** Start of Rows **

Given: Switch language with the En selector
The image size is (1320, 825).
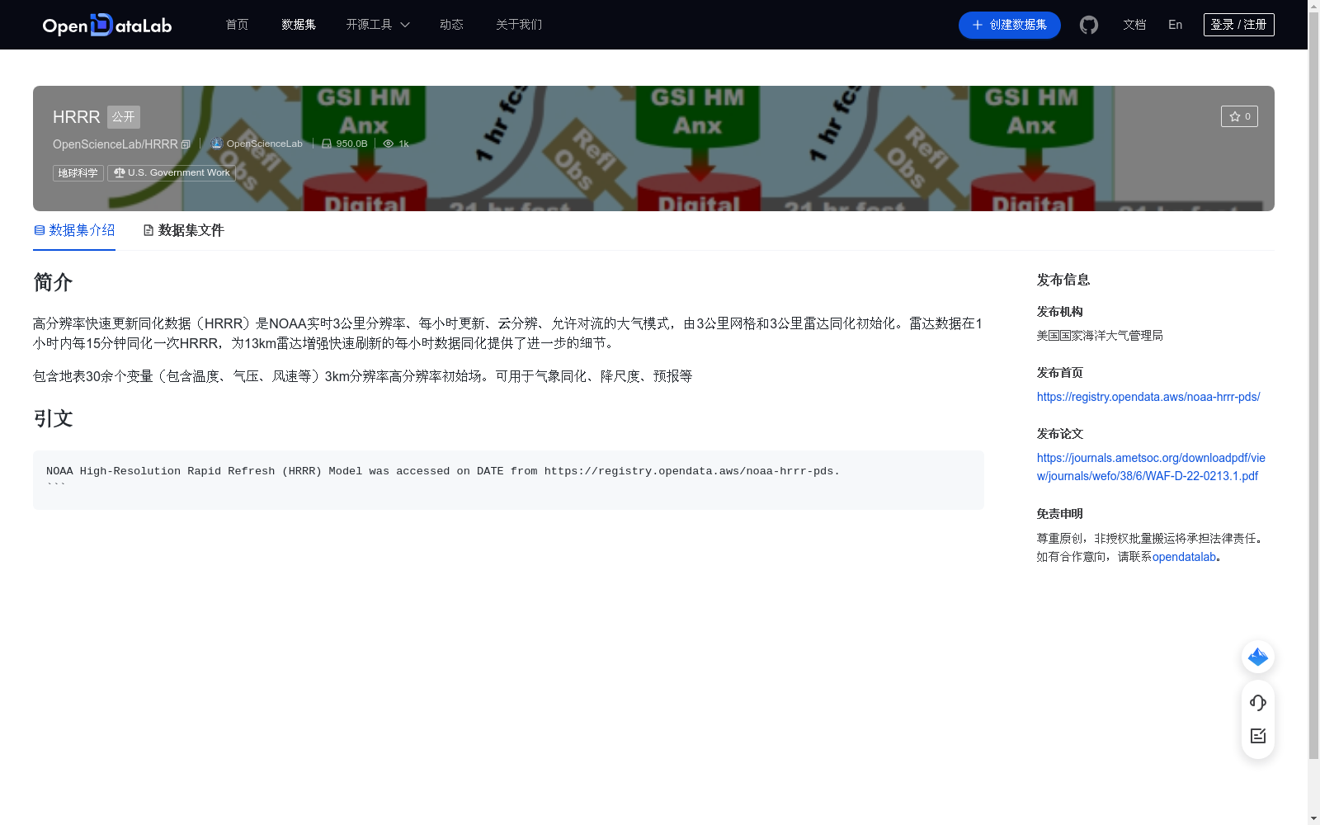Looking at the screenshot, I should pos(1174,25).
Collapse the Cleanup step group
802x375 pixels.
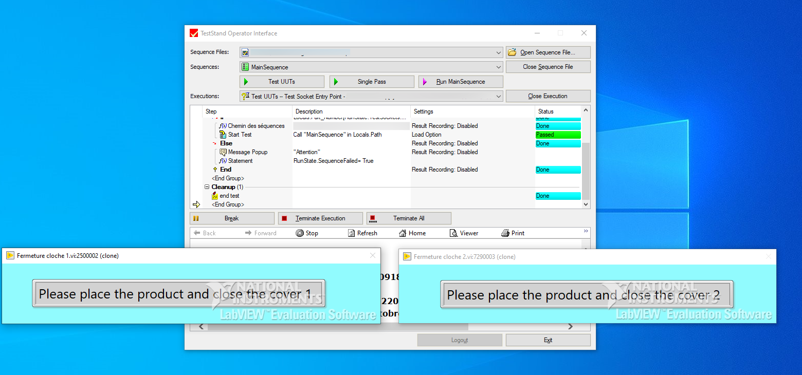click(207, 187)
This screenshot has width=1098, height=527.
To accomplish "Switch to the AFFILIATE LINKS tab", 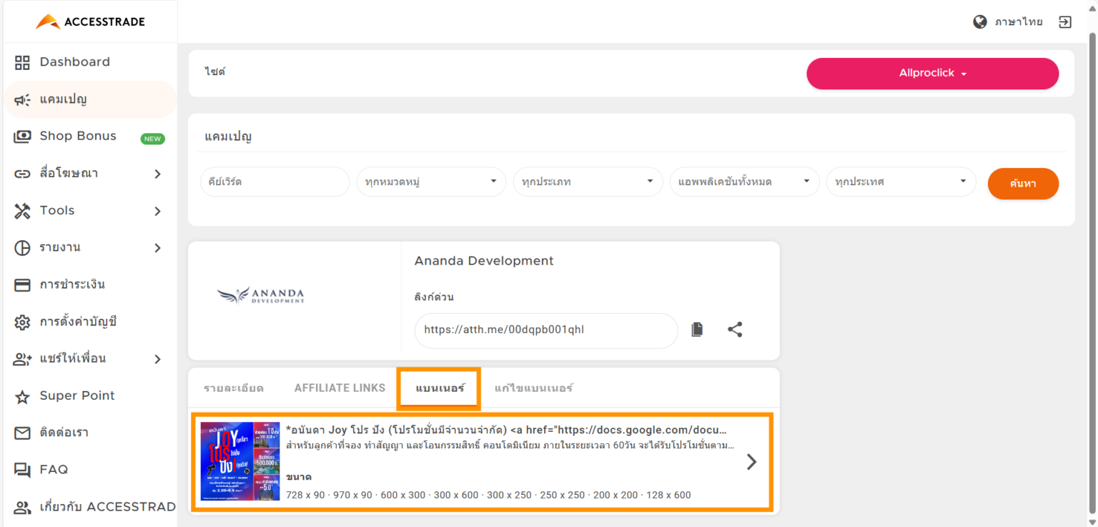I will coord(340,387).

** End of Rows **

Write out the lines above, from the first one through the line containing "click(207, 187)", leaving out the pictures.

§ Correct response:
Given: Switch language with the En selector
The image size is (1320, 825).
Looking at the screenshot, I should pos(1174,25).
Collapse the Cleanup step group
802x375 pixels.
click(207, 187)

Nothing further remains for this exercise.